PS3 Fault finding YLOD with the SYSCON - First steps and Error reporting

I've found a picture of this board with resistances (only on the back side) and they all seem perfect. I wonder if it is a problem with mounting pressure; I've only tried this trick with CECHG consoles, but comparing clamp screws from CECHC, CECHG, CECHK seem to be slightly different in thread length.

I don't remember seeing 2102 (RSX Error) associated with BGA/Bump defects, but a YLOD after anything to do with changing mounting pressure is a sure sign of BGA/Bump defects. If the pads you used are non-conductive (no shorts) and nothing got knocked off, that only leaves one explanation.
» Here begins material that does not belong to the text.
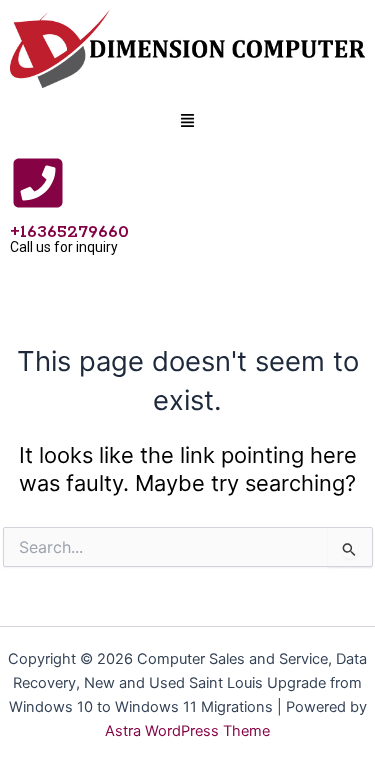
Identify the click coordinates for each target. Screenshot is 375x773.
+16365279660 (69, 232)
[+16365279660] (38, 183)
Thinking critically about this, most voltages and whatever are connected to the RSX/CELL through traces that have 2 points of contact. The BGA and the source. A break can occure at either end or in the middle. In any case, the same error would be generated. So, if it's responding to pressure changes the break is at the BGA, not the source or trace.
 
Alright I just did the measurements and I even doubted my own capabilities, but basically I got 1.22V on the CELL, and 1.20 on the RSX, and judging from what you said and from what the schematics says, the CELL should be 1.0V

20211119_121446.jpg

That's where I probed
20211119_122909.jpg

The CELL (ignore the minus I just switched my probes)

20211119_122951.jpg

RSX seems to be in order.

Im pretty sure I did my measurements right, Also keep in mind that I still have 6 caps installed on the other side of the board... What do you think?
In case you were wondering, the CPU routinely measures 1.2-1.3v. So your measurements seem fine.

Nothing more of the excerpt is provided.